DATA COMPRESSION

 
DATA COMPRESSIION
Data compression is a standard feature of most bridges and
routers, as well as modems, especially those used for transferring
bulky files over wireless links. Compression improves
throughput by capitalizing on the redundancies found in the
data to reduce frame size and thereby allow more data to be
transmitted over a link. An algorithm detects repeating characters
or strings of characters and represents them as a symbol
or token. At the receiving end, the process works in reverse
to restore the original data.
There are many different algorithms available to compress
data, which are designed for specific types of data
sources and the redundancies found in them but do a poor
job when applied to other sources of data. For example, the
Moving Pictures Experts Group (MPEG) compression standards
were designed to take advantage of the relatively
small difference from one frame to another in a video
stream and so do an excellent job of compressing motion pictures.

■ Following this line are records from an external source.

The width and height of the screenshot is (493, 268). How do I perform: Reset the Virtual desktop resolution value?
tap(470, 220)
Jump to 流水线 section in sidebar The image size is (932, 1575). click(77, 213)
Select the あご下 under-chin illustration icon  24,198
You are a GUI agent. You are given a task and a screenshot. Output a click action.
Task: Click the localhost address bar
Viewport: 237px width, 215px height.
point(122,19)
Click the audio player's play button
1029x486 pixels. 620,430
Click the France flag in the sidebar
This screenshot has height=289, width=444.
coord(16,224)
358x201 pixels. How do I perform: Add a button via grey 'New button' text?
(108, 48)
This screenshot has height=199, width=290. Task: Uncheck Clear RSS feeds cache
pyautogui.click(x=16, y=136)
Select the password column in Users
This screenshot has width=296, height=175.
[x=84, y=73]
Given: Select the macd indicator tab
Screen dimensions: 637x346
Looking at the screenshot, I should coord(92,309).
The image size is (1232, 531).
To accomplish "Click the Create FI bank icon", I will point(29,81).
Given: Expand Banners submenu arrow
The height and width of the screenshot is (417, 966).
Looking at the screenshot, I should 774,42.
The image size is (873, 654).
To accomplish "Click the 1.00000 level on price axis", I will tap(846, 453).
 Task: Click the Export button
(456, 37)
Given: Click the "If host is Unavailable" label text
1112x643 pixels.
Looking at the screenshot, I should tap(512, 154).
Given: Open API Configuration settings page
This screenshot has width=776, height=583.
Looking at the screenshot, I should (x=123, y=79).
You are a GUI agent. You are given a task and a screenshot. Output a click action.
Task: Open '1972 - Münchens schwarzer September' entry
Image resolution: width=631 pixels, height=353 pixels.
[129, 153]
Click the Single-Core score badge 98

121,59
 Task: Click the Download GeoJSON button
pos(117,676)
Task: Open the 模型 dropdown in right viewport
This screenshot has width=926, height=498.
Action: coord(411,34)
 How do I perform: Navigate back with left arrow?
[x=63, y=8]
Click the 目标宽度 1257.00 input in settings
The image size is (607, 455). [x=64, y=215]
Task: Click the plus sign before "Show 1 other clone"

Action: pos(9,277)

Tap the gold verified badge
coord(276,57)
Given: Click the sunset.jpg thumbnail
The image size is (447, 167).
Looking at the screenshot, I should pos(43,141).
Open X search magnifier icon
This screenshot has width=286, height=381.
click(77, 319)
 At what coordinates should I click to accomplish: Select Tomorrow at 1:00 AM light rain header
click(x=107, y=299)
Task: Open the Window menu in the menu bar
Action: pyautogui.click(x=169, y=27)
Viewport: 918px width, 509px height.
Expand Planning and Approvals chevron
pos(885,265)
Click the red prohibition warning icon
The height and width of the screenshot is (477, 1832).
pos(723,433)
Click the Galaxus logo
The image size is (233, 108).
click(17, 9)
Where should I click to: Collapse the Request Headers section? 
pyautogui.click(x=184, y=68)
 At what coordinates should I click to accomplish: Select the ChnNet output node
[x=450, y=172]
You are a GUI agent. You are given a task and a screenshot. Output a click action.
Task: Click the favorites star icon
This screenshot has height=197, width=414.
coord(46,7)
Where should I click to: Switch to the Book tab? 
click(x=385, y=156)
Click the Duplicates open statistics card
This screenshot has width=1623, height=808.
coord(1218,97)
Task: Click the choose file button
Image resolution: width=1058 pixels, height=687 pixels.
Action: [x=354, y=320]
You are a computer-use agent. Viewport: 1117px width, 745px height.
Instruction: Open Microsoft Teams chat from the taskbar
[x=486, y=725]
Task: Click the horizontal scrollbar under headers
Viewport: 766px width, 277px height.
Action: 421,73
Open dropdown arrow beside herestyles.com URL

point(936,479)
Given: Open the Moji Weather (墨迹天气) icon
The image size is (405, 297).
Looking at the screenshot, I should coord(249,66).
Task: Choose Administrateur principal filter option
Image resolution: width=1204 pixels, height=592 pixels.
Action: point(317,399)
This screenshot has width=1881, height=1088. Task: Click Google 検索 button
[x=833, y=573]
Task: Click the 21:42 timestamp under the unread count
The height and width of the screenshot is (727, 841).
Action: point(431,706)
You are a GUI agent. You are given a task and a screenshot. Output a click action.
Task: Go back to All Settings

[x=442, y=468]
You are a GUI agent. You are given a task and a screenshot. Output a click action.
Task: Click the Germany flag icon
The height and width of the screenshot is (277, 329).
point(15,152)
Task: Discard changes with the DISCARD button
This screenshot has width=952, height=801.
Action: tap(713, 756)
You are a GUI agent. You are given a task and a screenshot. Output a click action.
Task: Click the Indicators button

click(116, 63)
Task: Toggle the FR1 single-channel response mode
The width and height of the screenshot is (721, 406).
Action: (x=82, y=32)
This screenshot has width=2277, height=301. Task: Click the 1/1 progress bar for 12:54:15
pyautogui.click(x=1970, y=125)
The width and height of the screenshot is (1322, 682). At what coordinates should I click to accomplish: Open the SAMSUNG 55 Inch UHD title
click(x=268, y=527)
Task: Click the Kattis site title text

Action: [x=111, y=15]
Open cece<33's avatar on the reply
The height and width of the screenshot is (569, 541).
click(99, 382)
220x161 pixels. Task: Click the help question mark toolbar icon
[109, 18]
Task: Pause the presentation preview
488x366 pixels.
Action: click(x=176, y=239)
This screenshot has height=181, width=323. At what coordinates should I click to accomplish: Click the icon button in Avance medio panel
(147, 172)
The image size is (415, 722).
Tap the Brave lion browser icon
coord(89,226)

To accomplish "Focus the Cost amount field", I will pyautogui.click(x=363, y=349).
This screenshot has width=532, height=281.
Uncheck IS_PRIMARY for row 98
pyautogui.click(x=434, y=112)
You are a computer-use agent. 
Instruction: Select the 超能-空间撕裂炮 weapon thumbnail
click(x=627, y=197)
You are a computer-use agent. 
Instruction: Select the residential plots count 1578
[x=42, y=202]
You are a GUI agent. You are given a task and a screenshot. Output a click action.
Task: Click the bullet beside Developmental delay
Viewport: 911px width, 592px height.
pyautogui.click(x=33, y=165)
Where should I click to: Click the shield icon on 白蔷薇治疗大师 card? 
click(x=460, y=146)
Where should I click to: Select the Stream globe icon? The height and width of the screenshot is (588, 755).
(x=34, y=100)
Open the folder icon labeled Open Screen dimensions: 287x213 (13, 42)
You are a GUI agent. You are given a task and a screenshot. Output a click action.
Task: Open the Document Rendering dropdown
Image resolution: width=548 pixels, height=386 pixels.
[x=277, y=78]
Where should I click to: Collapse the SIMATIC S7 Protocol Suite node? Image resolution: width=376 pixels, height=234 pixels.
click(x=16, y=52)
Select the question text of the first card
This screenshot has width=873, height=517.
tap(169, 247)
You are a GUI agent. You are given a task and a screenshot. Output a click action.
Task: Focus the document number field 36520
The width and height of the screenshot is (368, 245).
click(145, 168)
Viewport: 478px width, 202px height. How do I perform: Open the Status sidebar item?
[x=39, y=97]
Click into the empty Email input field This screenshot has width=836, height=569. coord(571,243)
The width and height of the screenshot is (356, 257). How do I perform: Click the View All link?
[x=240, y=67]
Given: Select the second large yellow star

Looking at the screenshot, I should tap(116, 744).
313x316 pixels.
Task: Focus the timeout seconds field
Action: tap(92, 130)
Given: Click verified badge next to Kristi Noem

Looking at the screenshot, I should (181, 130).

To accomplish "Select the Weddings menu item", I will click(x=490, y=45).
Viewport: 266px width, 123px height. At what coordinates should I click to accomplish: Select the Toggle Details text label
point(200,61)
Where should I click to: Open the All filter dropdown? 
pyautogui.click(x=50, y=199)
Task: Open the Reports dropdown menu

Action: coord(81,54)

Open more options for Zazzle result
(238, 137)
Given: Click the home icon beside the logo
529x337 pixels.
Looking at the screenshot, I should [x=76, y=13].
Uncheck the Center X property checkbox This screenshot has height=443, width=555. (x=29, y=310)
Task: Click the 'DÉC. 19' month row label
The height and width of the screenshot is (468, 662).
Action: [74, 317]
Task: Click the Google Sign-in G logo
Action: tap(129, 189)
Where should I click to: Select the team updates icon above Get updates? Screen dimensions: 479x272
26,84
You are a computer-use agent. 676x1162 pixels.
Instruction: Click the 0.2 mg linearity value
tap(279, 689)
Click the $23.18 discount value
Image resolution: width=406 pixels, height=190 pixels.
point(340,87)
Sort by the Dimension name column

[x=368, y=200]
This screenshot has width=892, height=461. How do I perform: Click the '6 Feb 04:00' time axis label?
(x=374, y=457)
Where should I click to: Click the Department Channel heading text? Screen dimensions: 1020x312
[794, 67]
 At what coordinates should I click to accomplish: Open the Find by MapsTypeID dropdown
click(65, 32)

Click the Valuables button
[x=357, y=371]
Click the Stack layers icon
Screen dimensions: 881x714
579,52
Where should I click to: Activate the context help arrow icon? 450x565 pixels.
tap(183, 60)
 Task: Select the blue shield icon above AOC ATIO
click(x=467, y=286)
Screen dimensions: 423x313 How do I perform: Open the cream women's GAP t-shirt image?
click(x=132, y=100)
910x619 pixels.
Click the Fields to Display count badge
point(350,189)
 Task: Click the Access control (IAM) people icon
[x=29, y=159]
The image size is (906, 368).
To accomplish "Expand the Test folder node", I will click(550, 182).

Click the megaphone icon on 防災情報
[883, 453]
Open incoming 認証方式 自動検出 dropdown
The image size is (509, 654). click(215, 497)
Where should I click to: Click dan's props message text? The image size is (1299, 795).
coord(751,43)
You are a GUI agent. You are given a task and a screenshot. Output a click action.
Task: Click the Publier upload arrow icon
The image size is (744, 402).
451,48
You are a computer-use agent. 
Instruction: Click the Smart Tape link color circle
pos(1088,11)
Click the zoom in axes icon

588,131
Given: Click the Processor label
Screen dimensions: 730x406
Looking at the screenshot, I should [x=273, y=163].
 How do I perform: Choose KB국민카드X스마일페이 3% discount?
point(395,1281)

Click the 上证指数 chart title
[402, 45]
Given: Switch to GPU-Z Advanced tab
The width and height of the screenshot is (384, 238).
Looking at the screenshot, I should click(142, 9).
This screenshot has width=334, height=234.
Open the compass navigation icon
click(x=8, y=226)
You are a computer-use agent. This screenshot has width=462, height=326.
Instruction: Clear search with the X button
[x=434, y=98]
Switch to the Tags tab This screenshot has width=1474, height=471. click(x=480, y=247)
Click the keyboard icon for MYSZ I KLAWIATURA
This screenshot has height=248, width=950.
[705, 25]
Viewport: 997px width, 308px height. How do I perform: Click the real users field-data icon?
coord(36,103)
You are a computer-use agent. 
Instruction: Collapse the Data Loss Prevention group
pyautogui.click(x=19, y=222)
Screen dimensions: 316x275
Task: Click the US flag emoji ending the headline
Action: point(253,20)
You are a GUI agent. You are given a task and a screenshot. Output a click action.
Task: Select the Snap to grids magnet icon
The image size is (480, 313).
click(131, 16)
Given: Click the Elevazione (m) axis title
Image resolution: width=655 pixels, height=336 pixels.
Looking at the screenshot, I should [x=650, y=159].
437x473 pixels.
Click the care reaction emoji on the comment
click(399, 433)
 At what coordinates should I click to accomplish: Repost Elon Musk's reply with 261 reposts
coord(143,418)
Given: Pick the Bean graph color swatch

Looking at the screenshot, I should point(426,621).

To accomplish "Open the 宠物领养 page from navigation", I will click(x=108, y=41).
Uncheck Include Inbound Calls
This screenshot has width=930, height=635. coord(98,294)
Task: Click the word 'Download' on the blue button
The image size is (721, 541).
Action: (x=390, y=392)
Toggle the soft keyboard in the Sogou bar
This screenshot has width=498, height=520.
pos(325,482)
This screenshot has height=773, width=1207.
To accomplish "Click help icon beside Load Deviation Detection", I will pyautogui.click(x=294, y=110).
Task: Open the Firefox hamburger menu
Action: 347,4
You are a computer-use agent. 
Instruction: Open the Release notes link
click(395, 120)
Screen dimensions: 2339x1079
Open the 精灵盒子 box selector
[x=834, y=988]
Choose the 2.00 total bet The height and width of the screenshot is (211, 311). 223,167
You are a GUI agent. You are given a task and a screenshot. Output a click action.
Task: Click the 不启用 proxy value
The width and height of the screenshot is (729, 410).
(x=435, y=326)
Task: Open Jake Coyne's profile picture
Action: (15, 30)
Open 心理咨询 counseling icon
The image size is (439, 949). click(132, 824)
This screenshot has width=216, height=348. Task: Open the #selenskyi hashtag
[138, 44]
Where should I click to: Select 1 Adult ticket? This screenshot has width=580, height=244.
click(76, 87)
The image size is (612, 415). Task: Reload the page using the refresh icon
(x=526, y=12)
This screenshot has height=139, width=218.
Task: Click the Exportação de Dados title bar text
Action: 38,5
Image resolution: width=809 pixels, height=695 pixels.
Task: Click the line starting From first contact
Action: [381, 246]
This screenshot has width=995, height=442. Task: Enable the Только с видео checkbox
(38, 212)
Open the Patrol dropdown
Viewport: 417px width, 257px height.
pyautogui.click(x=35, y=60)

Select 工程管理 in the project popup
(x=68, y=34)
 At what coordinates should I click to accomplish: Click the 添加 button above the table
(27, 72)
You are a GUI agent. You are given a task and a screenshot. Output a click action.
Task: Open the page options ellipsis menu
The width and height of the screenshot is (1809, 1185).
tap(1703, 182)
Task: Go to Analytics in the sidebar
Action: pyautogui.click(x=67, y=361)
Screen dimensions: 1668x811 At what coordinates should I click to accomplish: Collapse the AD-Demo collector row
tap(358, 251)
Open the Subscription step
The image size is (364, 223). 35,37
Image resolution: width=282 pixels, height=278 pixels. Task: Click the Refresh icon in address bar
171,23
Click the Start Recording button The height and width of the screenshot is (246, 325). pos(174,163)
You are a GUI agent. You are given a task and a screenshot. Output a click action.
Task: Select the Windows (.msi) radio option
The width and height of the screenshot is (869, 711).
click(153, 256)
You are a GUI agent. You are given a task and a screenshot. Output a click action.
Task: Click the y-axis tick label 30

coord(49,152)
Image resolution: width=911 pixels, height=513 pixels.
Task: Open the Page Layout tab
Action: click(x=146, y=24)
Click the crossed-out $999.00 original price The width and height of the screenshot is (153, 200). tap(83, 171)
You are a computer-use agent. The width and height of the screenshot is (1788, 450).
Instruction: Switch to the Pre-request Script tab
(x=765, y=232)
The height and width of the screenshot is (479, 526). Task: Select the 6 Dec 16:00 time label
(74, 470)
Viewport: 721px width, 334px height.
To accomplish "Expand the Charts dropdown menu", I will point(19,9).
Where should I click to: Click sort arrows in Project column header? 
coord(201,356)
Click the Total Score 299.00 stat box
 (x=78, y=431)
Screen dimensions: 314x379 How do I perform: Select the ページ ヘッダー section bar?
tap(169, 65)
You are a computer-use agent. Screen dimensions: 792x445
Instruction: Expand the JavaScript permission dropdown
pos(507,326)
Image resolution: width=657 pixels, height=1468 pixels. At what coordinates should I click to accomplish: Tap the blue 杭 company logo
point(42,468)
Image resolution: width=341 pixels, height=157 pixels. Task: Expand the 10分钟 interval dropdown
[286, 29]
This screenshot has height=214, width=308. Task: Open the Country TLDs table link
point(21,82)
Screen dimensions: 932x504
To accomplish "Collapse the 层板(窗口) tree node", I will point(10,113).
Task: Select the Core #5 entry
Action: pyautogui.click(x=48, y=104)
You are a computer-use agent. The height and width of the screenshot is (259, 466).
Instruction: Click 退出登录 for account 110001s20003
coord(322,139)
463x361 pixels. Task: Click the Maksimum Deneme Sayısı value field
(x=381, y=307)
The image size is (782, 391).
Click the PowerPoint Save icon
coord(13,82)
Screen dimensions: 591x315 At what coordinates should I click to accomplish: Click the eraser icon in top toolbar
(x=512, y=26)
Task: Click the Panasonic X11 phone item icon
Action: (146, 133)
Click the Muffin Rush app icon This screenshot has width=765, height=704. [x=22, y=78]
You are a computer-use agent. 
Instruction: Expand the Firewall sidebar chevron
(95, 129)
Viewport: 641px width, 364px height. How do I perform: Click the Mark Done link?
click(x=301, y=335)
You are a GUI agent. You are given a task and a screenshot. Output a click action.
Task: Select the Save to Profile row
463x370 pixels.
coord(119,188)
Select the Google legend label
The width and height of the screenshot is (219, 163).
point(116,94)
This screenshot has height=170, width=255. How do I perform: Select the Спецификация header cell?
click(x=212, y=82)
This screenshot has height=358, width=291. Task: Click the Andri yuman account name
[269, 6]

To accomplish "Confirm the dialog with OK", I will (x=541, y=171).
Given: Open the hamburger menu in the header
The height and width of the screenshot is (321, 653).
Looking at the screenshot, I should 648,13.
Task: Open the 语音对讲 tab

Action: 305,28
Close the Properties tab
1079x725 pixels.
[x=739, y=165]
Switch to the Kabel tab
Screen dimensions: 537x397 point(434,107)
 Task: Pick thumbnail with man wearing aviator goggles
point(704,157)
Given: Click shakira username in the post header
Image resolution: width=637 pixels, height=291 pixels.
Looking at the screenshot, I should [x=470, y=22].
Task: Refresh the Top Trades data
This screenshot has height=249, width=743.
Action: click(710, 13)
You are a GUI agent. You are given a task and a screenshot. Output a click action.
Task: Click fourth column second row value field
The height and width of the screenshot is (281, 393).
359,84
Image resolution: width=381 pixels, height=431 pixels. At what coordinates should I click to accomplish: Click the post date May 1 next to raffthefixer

On the other hand, MPEG would not be effective if
applied to still images. For this data source, the Joint
Photographic Experts Group (JPEG) compression standards
would be applied. JPEG is “lossy,” meaning that the decompressed image is
not quite the same as the original compressed image—there
is some degradation. JPEG is designed to exploit known limitations
of the human eye, notably that small color details
are not perceived as well as small details of light and dark.
JPEG eliminates the unnecessary details to greatly reduce
the size of image files, allowing them to be transmitted
faster and take up less space in a storage server.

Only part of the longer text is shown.